[Your task]
Could you filter the listing for lines with the word "computer" and return them?
★ ★ ★ ★ ★ ★ ★
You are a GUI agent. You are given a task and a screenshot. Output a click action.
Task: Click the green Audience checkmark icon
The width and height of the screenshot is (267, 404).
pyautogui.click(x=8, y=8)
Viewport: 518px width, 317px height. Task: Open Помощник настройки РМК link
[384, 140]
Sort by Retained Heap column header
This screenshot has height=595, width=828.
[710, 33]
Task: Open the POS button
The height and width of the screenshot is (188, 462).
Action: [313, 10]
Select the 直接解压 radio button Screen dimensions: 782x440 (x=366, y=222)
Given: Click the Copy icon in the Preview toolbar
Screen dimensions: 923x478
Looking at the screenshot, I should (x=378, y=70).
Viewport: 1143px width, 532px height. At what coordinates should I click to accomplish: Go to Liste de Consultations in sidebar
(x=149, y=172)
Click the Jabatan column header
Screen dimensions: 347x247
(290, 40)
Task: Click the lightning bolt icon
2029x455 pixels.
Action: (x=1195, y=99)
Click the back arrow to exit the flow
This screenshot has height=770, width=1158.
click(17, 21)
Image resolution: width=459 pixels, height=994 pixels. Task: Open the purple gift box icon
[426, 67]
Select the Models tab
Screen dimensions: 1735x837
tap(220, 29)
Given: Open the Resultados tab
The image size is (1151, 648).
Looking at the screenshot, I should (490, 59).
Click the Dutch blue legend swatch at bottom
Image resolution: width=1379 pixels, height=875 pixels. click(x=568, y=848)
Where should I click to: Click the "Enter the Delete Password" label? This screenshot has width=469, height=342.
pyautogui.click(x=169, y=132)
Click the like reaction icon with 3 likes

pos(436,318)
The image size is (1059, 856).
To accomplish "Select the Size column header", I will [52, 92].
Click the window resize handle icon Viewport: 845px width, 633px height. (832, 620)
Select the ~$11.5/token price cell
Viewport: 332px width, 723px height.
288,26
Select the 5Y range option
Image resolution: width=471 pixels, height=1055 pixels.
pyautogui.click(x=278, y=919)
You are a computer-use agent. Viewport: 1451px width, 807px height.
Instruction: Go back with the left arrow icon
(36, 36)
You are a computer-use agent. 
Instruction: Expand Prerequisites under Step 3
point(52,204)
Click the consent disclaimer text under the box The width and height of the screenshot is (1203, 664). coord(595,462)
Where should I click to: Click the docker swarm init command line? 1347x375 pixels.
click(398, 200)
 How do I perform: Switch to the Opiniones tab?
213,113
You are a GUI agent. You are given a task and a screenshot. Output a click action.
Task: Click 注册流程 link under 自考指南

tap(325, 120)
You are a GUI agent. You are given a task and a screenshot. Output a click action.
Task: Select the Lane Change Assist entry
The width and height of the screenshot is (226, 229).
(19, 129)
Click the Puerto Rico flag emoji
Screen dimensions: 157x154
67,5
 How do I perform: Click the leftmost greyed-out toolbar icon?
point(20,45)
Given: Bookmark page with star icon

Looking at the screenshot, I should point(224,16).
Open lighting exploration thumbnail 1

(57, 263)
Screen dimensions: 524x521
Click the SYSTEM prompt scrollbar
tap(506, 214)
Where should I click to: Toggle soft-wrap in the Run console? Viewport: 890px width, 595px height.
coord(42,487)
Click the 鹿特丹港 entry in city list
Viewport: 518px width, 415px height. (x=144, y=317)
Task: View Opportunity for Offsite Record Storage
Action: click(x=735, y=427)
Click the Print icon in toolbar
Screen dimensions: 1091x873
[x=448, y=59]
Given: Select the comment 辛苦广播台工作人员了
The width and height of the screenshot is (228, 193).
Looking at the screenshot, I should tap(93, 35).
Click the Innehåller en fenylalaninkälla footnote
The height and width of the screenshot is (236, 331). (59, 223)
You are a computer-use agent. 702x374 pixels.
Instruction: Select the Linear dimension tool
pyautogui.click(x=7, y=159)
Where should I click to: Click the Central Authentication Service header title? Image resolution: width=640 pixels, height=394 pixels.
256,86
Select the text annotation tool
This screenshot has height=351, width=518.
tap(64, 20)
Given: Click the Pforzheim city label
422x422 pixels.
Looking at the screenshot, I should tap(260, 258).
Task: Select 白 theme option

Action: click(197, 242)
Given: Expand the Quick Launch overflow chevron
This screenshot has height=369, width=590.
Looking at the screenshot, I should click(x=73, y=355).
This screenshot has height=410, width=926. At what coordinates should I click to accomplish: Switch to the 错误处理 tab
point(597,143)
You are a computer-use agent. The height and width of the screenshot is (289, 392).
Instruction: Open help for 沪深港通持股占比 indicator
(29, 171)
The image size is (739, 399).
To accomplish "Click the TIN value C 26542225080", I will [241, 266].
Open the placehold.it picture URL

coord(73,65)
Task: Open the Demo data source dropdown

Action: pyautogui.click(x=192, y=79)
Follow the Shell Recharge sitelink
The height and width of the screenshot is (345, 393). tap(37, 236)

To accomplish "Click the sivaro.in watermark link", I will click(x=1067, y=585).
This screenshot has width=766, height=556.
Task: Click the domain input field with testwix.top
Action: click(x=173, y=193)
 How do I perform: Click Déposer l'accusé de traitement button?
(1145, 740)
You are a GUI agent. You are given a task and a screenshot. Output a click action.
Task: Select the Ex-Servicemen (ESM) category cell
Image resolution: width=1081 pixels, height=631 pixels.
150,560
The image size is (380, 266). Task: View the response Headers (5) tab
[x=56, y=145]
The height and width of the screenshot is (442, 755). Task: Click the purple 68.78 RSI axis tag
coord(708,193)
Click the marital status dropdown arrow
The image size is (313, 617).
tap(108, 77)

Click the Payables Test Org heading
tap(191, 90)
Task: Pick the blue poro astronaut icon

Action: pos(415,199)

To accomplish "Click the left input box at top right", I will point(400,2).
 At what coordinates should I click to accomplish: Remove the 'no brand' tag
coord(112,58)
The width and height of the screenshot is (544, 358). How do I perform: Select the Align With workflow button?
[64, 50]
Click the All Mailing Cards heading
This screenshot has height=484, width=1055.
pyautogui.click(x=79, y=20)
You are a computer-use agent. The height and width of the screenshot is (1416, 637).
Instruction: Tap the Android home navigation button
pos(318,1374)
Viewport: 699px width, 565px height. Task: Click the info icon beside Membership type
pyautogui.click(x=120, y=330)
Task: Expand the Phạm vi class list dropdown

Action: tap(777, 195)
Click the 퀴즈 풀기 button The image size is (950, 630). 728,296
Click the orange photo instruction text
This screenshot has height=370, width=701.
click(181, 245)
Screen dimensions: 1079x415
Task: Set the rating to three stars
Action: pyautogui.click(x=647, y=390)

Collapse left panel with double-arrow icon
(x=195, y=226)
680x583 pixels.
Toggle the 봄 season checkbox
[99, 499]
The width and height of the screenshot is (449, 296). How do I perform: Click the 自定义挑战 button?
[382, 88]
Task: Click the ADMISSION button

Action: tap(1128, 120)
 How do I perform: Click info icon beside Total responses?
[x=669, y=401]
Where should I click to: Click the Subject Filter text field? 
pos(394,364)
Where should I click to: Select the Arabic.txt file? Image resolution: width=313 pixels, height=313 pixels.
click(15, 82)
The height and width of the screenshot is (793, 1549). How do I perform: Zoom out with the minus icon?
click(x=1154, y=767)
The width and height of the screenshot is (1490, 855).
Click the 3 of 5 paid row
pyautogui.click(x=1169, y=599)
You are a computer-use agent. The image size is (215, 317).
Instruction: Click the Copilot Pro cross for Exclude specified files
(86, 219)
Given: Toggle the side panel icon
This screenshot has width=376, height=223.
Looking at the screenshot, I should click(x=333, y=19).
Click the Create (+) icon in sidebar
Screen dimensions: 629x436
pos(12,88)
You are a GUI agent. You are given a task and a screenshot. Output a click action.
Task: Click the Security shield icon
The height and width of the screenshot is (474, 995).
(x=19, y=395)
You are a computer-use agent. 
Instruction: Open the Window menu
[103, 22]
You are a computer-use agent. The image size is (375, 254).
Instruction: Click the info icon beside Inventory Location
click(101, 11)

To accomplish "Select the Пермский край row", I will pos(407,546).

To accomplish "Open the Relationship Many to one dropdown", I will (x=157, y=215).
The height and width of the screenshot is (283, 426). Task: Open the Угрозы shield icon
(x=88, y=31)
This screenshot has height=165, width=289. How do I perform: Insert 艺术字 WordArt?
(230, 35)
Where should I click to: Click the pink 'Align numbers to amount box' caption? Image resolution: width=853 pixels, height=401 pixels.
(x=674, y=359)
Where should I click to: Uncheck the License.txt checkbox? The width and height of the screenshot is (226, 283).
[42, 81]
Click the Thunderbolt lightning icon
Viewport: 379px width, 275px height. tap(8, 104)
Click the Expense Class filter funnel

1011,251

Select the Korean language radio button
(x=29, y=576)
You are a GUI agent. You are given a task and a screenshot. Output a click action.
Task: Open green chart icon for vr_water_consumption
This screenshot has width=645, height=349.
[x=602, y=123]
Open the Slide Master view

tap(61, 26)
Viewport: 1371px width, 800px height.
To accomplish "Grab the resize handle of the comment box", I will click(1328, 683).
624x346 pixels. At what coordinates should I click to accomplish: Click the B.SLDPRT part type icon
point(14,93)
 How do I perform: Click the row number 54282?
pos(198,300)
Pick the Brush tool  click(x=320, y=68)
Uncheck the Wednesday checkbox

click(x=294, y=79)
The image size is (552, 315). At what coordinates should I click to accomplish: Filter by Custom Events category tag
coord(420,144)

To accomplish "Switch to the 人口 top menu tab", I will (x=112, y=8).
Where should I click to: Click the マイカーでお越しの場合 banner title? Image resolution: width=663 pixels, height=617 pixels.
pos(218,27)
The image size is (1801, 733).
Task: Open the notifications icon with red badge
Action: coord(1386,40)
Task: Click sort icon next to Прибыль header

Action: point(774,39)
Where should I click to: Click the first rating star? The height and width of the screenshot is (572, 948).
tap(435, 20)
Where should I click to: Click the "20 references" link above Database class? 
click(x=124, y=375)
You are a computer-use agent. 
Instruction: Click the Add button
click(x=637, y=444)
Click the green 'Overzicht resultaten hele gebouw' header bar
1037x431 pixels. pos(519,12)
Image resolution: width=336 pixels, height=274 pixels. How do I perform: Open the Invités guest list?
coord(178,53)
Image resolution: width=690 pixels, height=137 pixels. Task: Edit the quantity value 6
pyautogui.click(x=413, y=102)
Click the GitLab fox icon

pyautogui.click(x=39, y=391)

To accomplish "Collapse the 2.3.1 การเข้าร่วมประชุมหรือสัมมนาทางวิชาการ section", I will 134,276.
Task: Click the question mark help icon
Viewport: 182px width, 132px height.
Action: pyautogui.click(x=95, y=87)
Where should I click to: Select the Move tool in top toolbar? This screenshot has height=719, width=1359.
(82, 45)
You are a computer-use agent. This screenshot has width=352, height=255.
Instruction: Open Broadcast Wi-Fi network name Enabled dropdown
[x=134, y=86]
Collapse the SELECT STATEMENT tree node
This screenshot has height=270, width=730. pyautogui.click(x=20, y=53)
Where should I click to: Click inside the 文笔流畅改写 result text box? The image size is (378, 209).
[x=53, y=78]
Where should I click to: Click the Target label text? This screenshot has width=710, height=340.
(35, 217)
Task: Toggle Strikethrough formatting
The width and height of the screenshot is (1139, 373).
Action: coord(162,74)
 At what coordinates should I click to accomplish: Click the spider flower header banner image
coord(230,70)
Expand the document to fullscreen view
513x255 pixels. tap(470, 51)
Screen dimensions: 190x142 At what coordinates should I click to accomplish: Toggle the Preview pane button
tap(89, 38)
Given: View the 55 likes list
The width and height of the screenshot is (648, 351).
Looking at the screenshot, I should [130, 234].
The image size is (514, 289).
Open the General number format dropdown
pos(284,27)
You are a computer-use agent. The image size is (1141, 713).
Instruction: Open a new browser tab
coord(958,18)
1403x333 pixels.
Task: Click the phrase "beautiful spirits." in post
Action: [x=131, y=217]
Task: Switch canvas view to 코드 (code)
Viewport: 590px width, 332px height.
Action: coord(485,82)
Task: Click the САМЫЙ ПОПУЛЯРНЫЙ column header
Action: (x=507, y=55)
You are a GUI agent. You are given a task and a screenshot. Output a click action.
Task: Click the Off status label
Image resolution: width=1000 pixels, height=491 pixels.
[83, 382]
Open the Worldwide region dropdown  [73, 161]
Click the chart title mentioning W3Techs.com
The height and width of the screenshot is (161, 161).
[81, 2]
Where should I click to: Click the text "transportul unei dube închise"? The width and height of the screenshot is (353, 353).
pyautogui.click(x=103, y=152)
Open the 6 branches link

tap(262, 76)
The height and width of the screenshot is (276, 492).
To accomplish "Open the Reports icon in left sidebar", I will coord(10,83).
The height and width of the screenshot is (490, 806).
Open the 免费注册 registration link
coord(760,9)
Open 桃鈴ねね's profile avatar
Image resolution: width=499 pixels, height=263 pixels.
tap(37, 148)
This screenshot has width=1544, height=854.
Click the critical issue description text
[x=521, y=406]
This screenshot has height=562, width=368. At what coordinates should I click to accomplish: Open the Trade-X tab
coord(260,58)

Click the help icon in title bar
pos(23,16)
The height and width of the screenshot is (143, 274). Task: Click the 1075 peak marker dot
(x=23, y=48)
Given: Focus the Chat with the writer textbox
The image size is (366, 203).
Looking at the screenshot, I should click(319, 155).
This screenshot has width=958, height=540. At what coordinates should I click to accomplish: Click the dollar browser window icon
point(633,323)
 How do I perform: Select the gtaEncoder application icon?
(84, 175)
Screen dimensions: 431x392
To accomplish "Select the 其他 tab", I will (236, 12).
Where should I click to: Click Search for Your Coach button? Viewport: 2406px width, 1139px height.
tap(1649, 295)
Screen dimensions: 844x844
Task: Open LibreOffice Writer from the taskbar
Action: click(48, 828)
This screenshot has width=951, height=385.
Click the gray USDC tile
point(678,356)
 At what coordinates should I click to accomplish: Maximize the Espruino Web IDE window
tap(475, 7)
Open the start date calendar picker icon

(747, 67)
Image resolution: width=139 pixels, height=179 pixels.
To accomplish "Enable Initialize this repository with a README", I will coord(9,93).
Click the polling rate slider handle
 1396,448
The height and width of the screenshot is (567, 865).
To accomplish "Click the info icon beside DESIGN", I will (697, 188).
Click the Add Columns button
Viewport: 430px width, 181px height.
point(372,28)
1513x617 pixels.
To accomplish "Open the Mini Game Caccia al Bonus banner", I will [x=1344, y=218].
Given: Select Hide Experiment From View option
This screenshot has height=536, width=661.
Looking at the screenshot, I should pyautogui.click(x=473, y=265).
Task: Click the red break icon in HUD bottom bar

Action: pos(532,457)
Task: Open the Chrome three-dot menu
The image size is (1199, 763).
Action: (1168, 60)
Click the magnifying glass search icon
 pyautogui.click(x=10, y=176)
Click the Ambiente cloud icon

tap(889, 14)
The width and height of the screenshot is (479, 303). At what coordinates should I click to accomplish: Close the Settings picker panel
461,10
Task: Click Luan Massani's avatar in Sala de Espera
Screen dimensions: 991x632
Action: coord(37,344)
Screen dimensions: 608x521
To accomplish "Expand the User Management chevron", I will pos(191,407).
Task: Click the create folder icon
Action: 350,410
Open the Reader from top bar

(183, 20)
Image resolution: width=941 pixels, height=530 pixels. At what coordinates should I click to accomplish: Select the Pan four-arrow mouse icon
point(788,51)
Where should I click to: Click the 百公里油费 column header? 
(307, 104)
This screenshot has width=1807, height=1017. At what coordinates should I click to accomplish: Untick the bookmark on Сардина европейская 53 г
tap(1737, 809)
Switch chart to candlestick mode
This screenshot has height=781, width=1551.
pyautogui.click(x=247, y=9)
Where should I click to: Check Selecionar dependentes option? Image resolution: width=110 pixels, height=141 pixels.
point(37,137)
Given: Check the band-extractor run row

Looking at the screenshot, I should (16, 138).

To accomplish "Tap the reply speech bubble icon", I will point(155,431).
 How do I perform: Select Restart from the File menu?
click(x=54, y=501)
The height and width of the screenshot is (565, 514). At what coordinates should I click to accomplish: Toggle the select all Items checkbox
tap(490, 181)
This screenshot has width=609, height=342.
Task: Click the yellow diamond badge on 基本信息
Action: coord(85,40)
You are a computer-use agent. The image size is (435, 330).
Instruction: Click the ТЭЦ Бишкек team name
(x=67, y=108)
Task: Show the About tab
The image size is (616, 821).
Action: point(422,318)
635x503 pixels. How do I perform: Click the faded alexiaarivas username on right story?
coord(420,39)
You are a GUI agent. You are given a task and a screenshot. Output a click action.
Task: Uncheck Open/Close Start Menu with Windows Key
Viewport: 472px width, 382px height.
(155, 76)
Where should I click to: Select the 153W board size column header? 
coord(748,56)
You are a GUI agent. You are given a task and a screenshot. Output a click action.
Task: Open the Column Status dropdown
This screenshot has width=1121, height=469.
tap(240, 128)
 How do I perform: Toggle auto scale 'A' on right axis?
★ ★ ★ ★ ★ ★ ★
[Response box]
You are a computer-use agent. Viewport: 1451px width, 807px height.
You are a computer-use agent. 
You are a computer-use agent. 702x374 pixels.
You are a computer-use agent. The height and width of the screenshot is (289, 392).
You are a computer-use agent. The height and width of the screenshot is (1416, 637).
You are a computer-use agent. The image size is (215, 317).
You are a computer-use agent. 
You are a computer-use agent. The image size is (375, 254).
You are a computer-use agent. 
You are a computer-use agent. This screenshot has width=352, height=255.
You are a computer-use agent. The image size is (1141, 713).
You are a computer-use agent. The image size is (435, 330).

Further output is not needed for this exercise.